Het is nog maar een week of wat terug dat we het heel gewoon vonden dat een ploegleider in huilen uitbarstte, omdat één van zijn renners zojuist vierde was geworden in een bergetappe. Daar lachen we ons nu toch een breuk om? We haalden eerst, alsof het om het kopen van een ons paprika en een bos wortelen ging, een zilveren en een gouden medaille op bij de koningsnummers op het WK atletiek en gingen daarna vrolijk verder met shoppen.
Arme Bert Jan Lindeman, hij heeft naar alle waarschijnlijkheid het hoogtepunt van zijn carrière beleefd, maar doet dat twee uur na de grootste Nederlandse atletiekprestatie ooit. Lindeman is een modaal renner met een groot aanvallershart, die nog altijd beretrots is op zijn overwinning in de Ster van Zwolle. En dan pak je zomaar een onwaarschijnlijke zege bovenop een berg in een grote ronde. Met de Aru’s, Quintana’s en Froomes gewoon er achteraan. Veel mooier ga je het niet krijgen, maar ja de timing was wat ongelukkig. Gedoemd tot de vergetelheid, hoe onterecht ook.
De iets minder modale renner Tom Dumoulin deed het nog eventjes dunnetjes over en won op fabelachtige wijze een etappe én de leiderstrui. Een dubbelslag heet dat dan altijd droogjes op teletekst. Ik heb het vier keer terug gekeken in de herhaling en vier keer begon ik op 150 meter van de finish toch weer serieus te twijfelen of hij het nou wel echt had gehaald. Wat een ongekende heldendaad. En sowieso, een Nederlander in de leiderstrui halverwege een grote ronde. Is er überhaupt nog iemand in leven die zich dat nog kan heugen? Ondertussen zag ik ook nog wat hockeyers met een beker sjouwen (maar goed, dat is dan wel weer gewoon ingecalculeerd) en waren er ook nog wat micro-succes bij mijn eigen favoriete voetbalclub.
Ik krijg er een beetje een ongemakkelijk gevoel van.

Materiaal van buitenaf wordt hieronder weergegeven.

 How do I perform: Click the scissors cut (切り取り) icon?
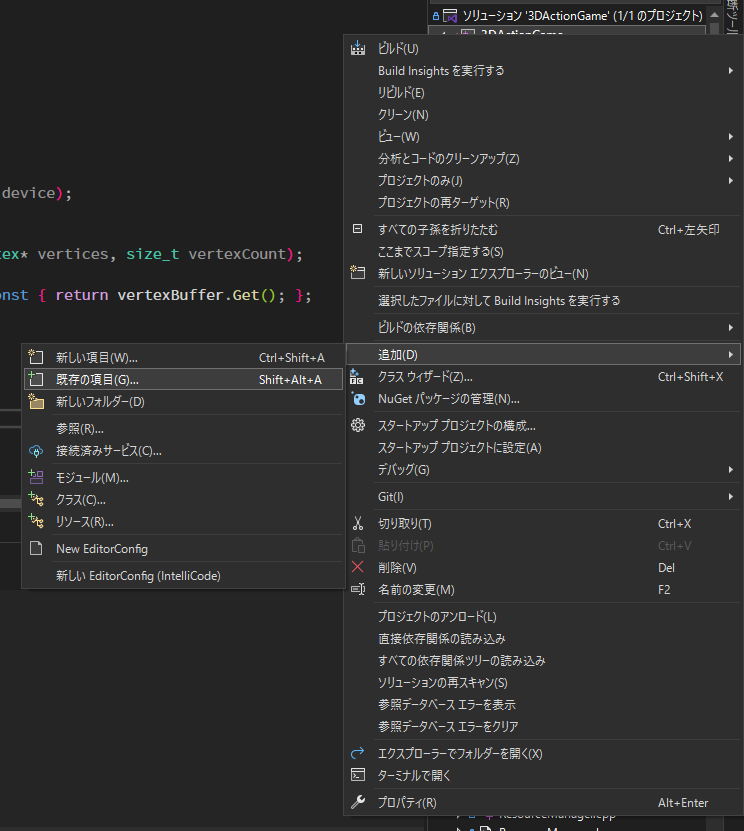tap(358, 524)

Waaraan hebben wij al dat plotselinge succes ineens te danken? Ik vrees dat er een dag komt dat we het met rente moeten terugbetalen. Dat we maar wat blij zullen zijn met een halve dop. En dat ik dan met terugkerende kracht realiseer dat ik veel te weinig heb genoten van deze legendarische sportweek.